Hacker News new | ask | show | jobs
by alxbrun 4696 days ago
I'm surprised no answer mentions the Kolmogorov complexity [1]. There's a fascinating link between how a given series seems "probable" to humans and its Kolmogorov complexity.

[1] http://en.wikipedia.org/wiki/Kolmogorov_complexity

1 comments

Humans are notoriously bad at generating random numbers. [1] Very random strings are described by very complex programs.

The human mind, taken as an algorithm, might prefer short programs that are fast to execute and require little energy to run.

Vitanyi proved that highly random strings must include repetition and patterns. Very crudely (and because I don't quite get all the maths):

A string-generating program is more random when its output is less predictable. If you don't have to worry about predicting patterns and repetitions, this makes the rest of the program output more predictable. Thus, highly random generators should output patterns and repetitions too.

So, if we take the lottery numbers to be randomly generated (this is important), we must expect patterns like 1111111111 too.
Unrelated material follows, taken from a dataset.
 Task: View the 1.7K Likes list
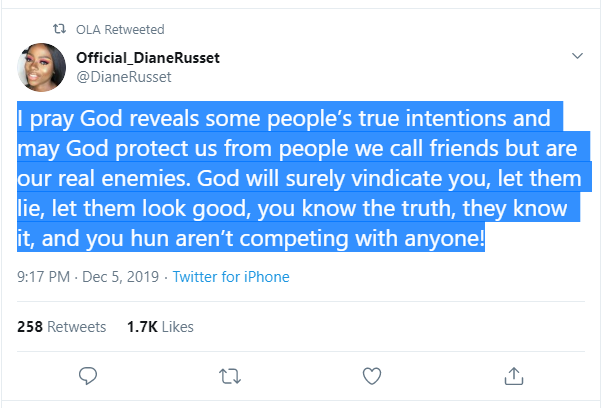click(160, 326)
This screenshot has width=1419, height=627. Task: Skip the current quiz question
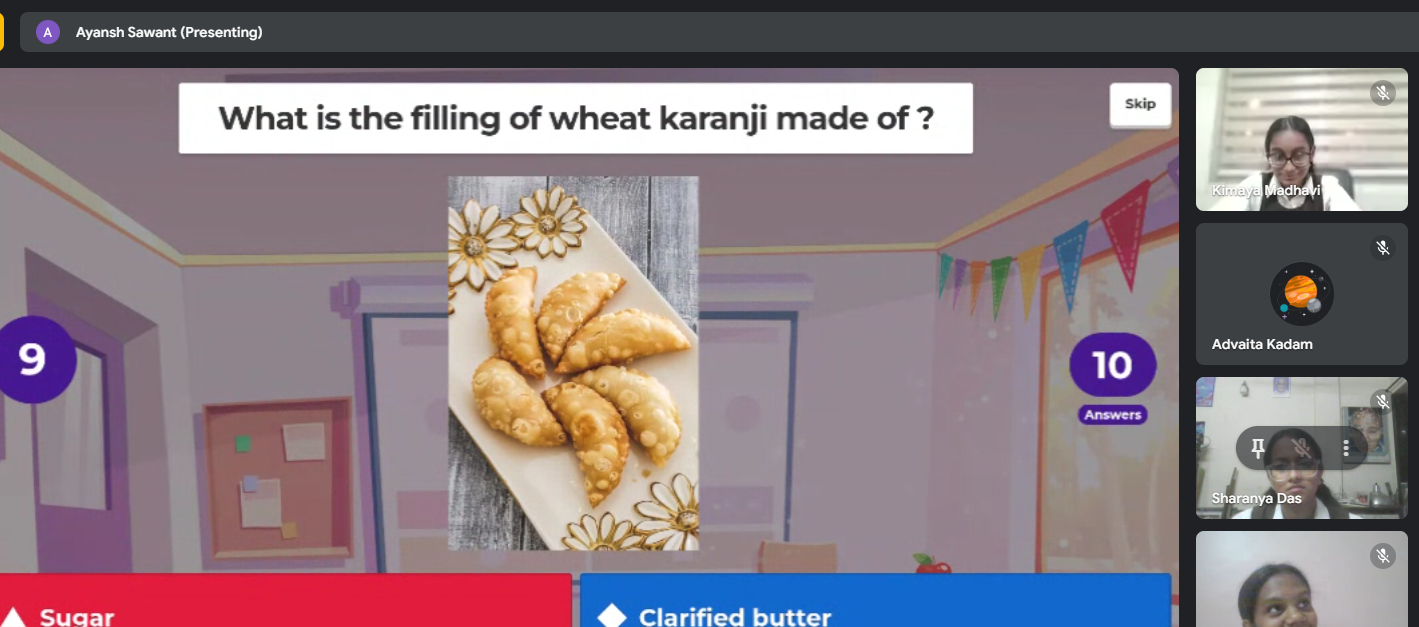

We can approach Kolmogorov complexity (not computable) through compression. Basic Run-Length Encoding (RLE) of 1111111111 gives us (10,1). This is a very short and simple program and it seems that humans prefer such programs over more complex ones.

If we don't want to share the lottery with people who look for patterns in previous draws, we should generate a string, that, when added to the previous draws and compressed produces the longest output.

Let's say the previous two draws were 1111111111 and 22222222222, or compressed with RLE (10,1),(10,2). Humans who will optimize for patterns will produce strings that result in a shorter size. Let's say some humans play the numbers of latest draw (222222222). That will result in a compressed string of all 3 draws: (10,1),(20,2). This has the exact same length as the compressed string of only 2 draws. The previous draws and the prediction share patterns that allow the compressor to produce smaller strings.

Optimizing for maximum complexity would have you pick a draw like "2453160798" (not possible to compress with RLE). A string like "1234567890" also does not compress with RLE, but it easy to spot the simple, short program generating it (n+1..).

What happens when some humans increasingly pick numbers that appear random, but in fact are very short programs or carry cultural relevance (a range starting at _n_th decimal of Pi, validation key of pirated windows XP, dates of birth of my first two children, my lucky 100-digit number).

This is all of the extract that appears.